This application claims priority from Japanese Patent Application No. 2007-179087 filed on Jul. 6, 2007, the entire contents of which are incorporated herein by reference.
1. Field of the Invention
An aspect of the present invention relates to a handle unit which is attached to a trunk board which closes an accommodation space within a luggage compartment of an automotive vehicle for use in opening and closing the trunk board.
2. Description of the Related Art
In general, a storage space for storing a spare tire and/or a tool set is provided under a floor of a luggage compartment of an automotive vehicle. As shown in
Conventionally, there are many handle units in which a main body and a handle are connected to each other with a single metallic pin. The handle which is rotatably attached to the main body with the metallic pin does not come off the main body even when the handle is subjected to a large pulling force and has the strength that can withstand a long-term usage. Since the independent part such as the metallic pin is necessary, however, the number of parts involved is increased, and the assembling work and part management become complex and troublesome, leading to a problem that the product costs are increased.
To cope with this, there have conventionally been proposed handle units in which, instead of using the metallic pin, rotational shafts are formed integrally on a handle, one of which is disclosed in U.S. Pat. No. 6,719,332. In a latch unit described in U.S. Pat.
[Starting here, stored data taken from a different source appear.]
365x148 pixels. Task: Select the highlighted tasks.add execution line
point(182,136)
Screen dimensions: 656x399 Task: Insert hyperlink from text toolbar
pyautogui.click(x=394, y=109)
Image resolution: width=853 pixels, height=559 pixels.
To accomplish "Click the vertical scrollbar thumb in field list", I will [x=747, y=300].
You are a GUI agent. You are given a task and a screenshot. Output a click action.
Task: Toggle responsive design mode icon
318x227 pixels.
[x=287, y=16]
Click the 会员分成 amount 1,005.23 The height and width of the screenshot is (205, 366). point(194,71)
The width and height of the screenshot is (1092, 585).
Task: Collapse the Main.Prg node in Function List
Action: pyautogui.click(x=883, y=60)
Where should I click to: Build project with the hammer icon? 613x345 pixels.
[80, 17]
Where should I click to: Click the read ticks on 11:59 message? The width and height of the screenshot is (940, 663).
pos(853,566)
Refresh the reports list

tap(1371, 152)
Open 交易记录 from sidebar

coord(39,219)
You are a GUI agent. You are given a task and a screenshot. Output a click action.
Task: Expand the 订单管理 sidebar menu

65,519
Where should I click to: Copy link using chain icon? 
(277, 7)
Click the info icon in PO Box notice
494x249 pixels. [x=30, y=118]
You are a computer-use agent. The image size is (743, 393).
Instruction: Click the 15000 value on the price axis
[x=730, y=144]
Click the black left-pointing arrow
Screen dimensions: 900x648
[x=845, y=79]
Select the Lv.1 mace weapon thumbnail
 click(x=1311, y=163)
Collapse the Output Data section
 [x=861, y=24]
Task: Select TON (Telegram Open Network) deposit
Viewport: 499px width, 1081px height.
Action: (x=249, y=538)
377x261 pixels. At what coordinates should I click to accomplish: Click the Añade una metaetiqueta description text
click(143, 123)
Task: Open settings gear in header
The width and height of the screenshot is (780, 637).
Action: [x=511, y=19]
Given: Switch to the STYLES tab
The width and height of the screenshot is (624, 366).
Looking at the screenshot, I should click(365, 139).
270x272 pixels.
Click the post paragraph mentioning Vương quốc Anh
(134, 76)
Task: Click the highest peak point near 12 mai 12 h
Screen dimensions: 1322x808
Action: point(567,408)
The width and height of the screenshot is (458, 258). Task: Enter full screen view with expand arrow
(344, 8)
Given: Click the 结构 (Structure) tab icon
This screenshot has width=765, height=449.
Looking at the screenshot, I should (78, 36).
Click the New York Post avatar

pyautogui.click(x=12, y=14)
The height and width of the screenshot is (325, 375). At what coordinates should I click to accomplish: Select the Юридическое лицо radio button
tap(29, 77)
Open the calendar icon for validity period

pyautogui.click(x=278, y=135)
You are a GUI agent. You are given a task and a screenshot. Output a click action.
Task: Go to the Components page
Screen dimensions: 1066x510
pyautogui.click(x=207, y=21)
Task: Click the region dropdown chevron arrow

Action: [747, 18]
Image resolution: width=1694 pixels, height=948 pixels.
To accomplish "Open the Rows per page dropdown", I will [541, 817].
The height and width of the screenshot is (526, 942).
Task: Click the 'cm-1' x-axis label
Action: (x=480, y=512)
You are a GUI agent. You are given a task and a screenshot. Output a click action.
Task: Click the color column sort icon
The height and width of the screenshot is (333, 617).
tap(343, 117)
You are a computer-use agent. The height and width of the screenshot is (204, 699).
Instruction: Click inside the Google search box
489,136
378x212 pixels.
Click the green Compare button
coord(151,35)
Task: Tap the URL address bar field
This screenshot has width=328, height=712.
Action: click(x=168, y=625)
No. 6,719,332, as is shown in FIGS. 3A to 3C and 7A to 7B of the same document, a pair of rotational shafts (projections) projects from external sides of a handle, and the handle can easily be assembled to a housing by inserting the rotational shaft into bearings (openings) formed in the housing.
In the configuration disclosed in U.S. Pat. No. 6,719,332 above, however, when the handle is gripped to lift up a trunk board, the force with which the handle is pulled up is applied on the rotational shafts. In general, a trunk board is heavy, and when the trunk board is attempted to be lifted up, a strong pulling force is applied on the rotational shafts, and arm portions of the handle which are linked with the rotational shafts are deflected by the pulling force. As a result of this, the rotational shafts are shifted in a direction in which they come off the bearings, leading to a fear that the rotational shafts are dislocated from the bearings.
An object of the present invention is to provide a handle unit which can realize a reduction in the number of parts by integrally forming rotational shafts on a handle and which can be free from a fear that the rotational shafts are dislocated from bearings even though a large pulling force is applied on the handle.
According to a first aspect of the present invention, there is provided a handle unit including: a main body including: an inner wall; a pair of bearings that are formed on the inner wall at both sides; and a pair of holding walls that are formed so as to be separated from the pair of the bearings, respectively; a handle including: a pair of support walls; and a pair of rotational shafts that project outward from the pair of support walls, respectively, and are engaged with the pair of the bearings, respectively, wherein the handle is mounted on the main body to be rotatable in a range from a stored position to a operating position, wherein each of the pair of holding walls and a corresponding one of the pair of support walls are formed so as to not face each other when the handle is in the stored position, and so as to face each other when the handle is in the operating position, and wherein, when the handle is in the operating position, each of the pair of the support walls contact the corresponding one of the pair of the holding walls by being deflected.
According to a second aspect of the present invention, a length between each holding wall and the corresponding side of the inner wall may be set smaller than a length from each supporting wall at a side facing the corresponding holding wall to a distal end of the corresponding rotational shaft.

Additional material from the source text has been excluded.